We love helpful, collaborative and friendly contributions!

If you would like to ease into contributing to Mu we’d like to suggest the following things to try out, depending upon your skills and interests.

If your contribution includes changes to code or documentation, you should read Contributing to Mu to learn about our expectations for submitting changes and improvements.

Bug Reports

If you think you have found a problem, then we want to hear about it!

We keep track of issues via our GitHub repository. You’ll need to have an account on GitHub (joining GitHub is very easy) in order to submit such feedback.

When you create an issue we expect certain pieces of information from you:

  • What you were doing (including all the necessary steps needed to recreate the situation you encountered).

  • What you expected to happen, what actually happened and why you think this difference is problematic.

  • Attach a copy of the logs generated by Mu (click on the cog icon in the bottom-right corner of Mu to display these logs, click on the logs and use CTRL-A to select all, then CTRL-C to copy and CTRL-V to paste the contents into the issue).

Please try to be precise and provide as much information as possible.

For what are obvious reaons, I hope you can see why we’re unable to respond to issues that say some variation of, “when I click this button, it breaks”. ;-)

Coding

The first thing to do is follow the instructions for Developer Setup.

You should read the explanation of Mu’s Architecture to learn how Mu fits together. As of time of writing, Mu is a very small project with only around 4000 lines of Python code. However, it’s important to know where to find different aspects of Mu’s functionality and understand why Mu was put together in the way that it has been.

Assuming you’ve read and understood the architecture documentation an obvious and simple way to get started is to change the code in logic.py to suggest an alternative (better) message of the day. When Mu starts up, so the user sees that the status bar may contain textual messages from the application, a “message of the day” is displayed. These messages are defined near the top of logic.py.

If you’d rather try something more substantial, why not explore the list of currently open issues, fix one of them and create a pull request for your solution?

Translations

Mu uses Python’s standard libraries and tools to translate the application into other languages. If you are fluent in a language that is currently not covered by Mu, then we would love you to help by providing us with a translation.

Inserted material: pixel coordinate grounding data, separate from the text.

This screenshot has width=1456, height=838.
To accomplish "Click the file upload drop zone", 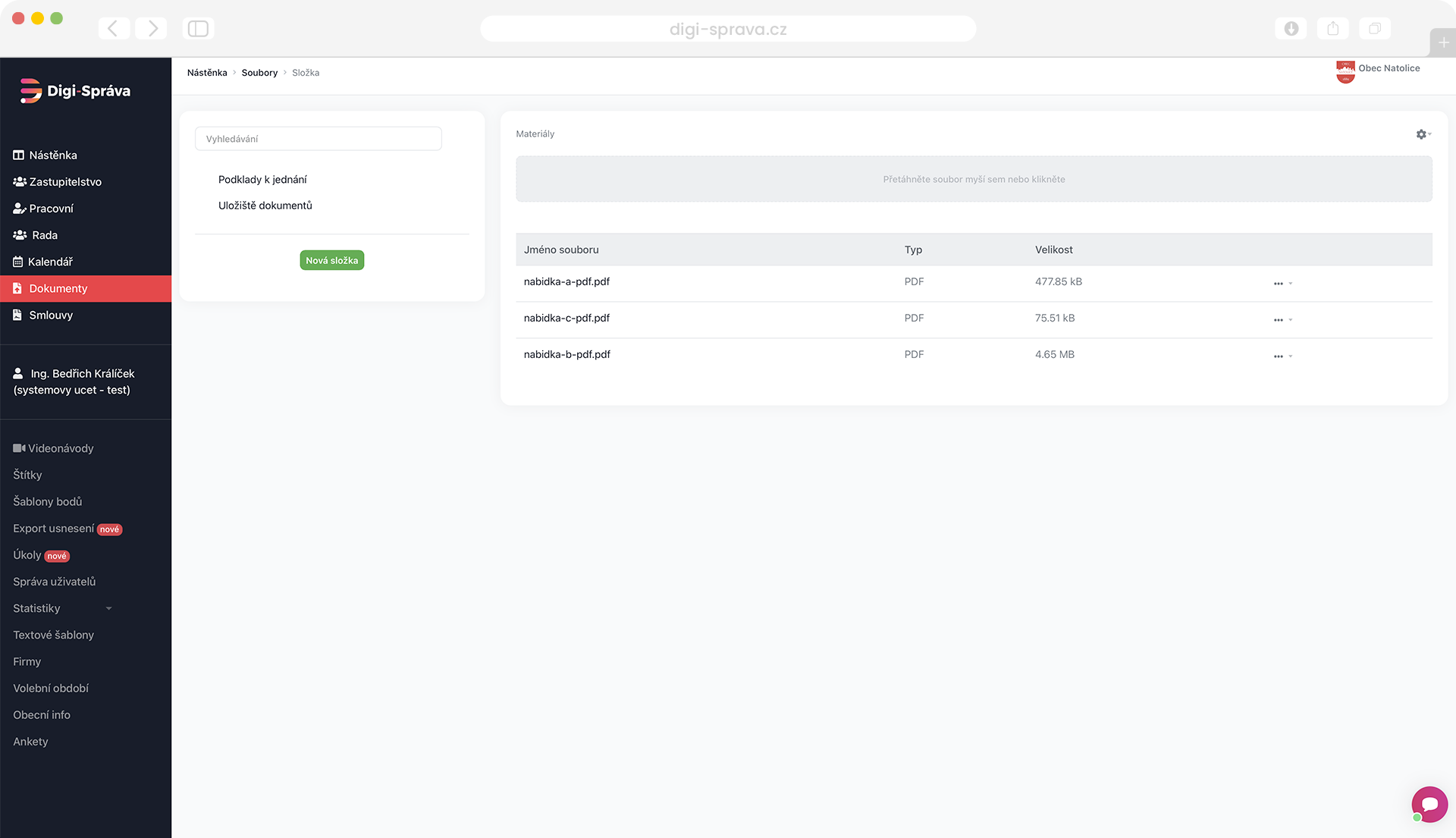I will click(974, 179).
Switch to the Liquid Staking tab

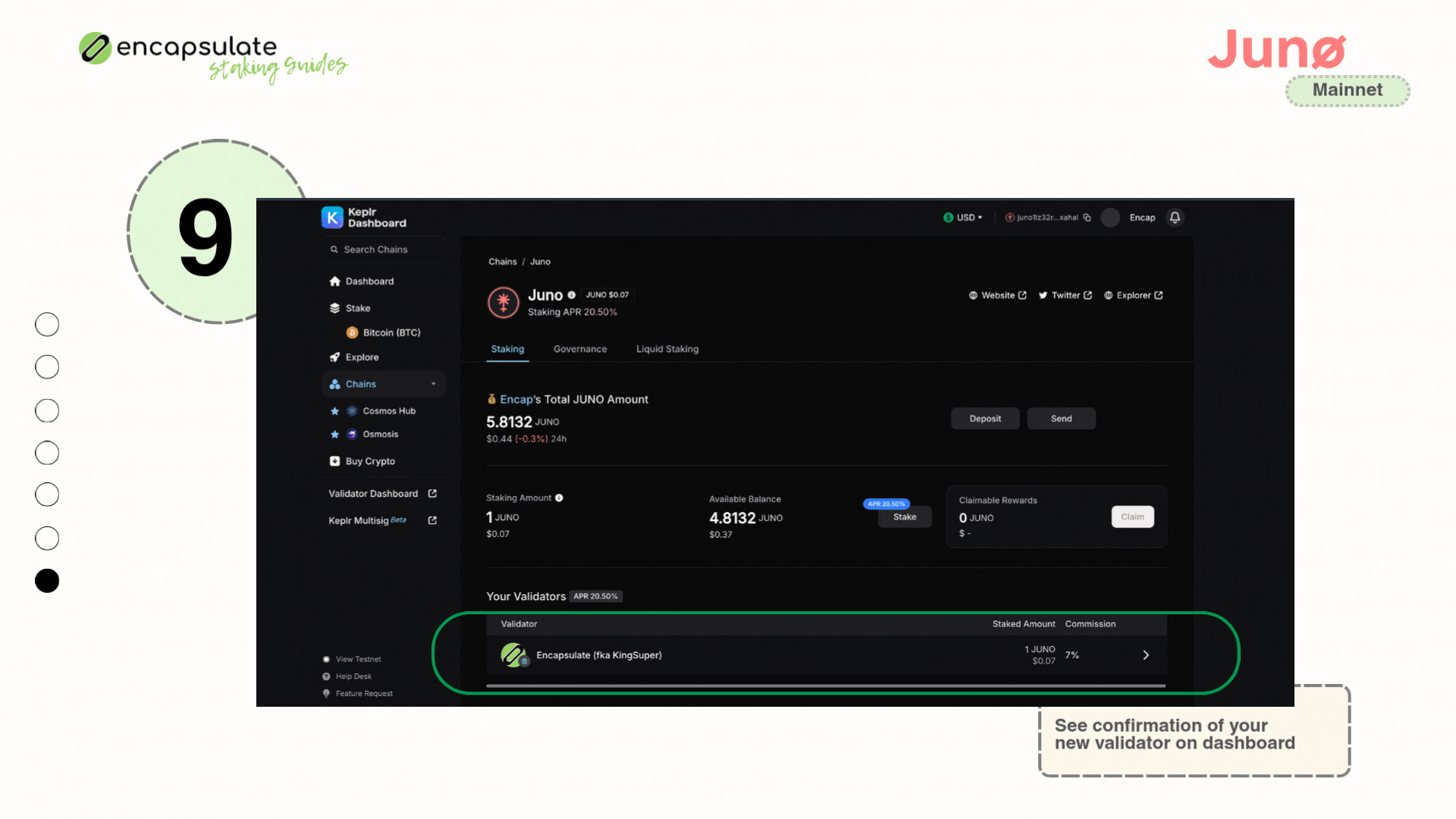tap(667, 349)
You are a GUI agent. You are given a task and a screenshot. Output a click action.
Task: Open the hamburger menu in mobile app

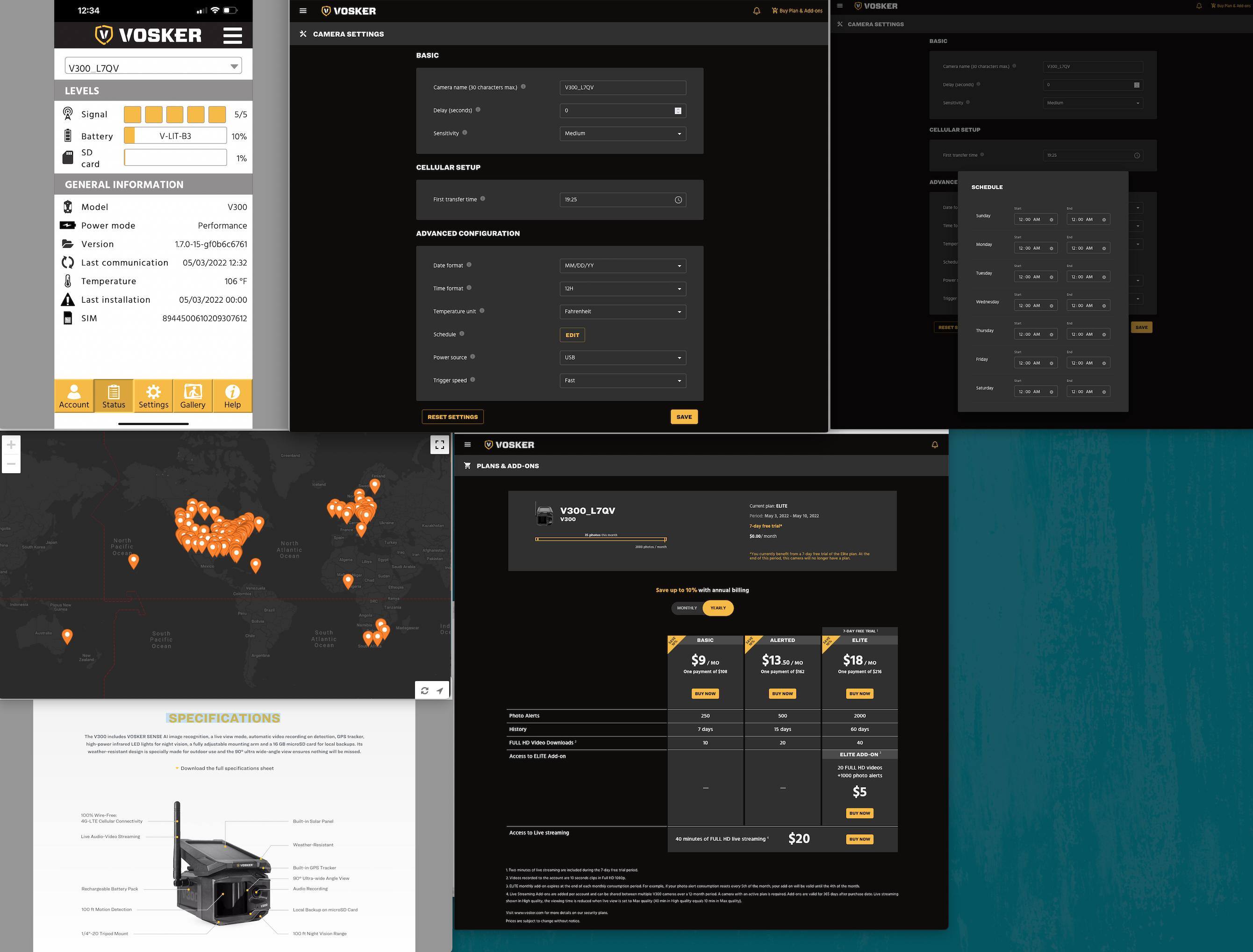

Full details of this process can be found in our guide on the Internationalisation of Mu.

Documentation

The documentation associated with Mu is not limited to addressing technical aspects of the editor (like the documentation you’re reading right now). Our documentation encompasses tutorials, how-to guides, learning resources and other non-technical information for our users.

Such non-technical documentation is a part of Mu’s website. If you are a teacher, learner or other interested party who wishes to contribute a tutorial, how-to or learning resource you should learn how to make such changes by reading the guide to Developing Mu’s Website.

User Experience Research

Our users are at the centre of everything we do. We have two sorts of user in mind:

  • Beginner programmers with little or no experience using a development environment.

  • Those who support beginner programmers: teachers, club leaders, parents and other mentors.

When it comes to teaching and learning sometimes you just have to do what the experienced person says: for example, the professional musician explaining to the beginner how to hold an instrument “correctly”. There is some notion of correctness that the experienced person understands is the best way to do something.

This also applies to learning to write code: we need to find ways to introduce the practice and conventions of programming in an effective manner. As Alan Kay said of Papert:

“He realized, ‘Oh, we could take the real content out here as a version in the child’s world that is still the real thing.’ It’s not a fake version of math. It’s kind of like little league, or even T-ball. In sports they do this all the time. In music, they do it all the time. The idea is, you never let the child do something that isn’t the real thing – but you have to work your ass off to figure out what the real thing is in the context of the way their minds are working at that developmental level.” – Alan Kay

How do we know what “the real thing” is in the context of a code editor for a beginner programmer? That’s where User Experience comes in and we would love contributions from professional developers, beginner programmers and teachers to make sure Mu is an effective educational tool.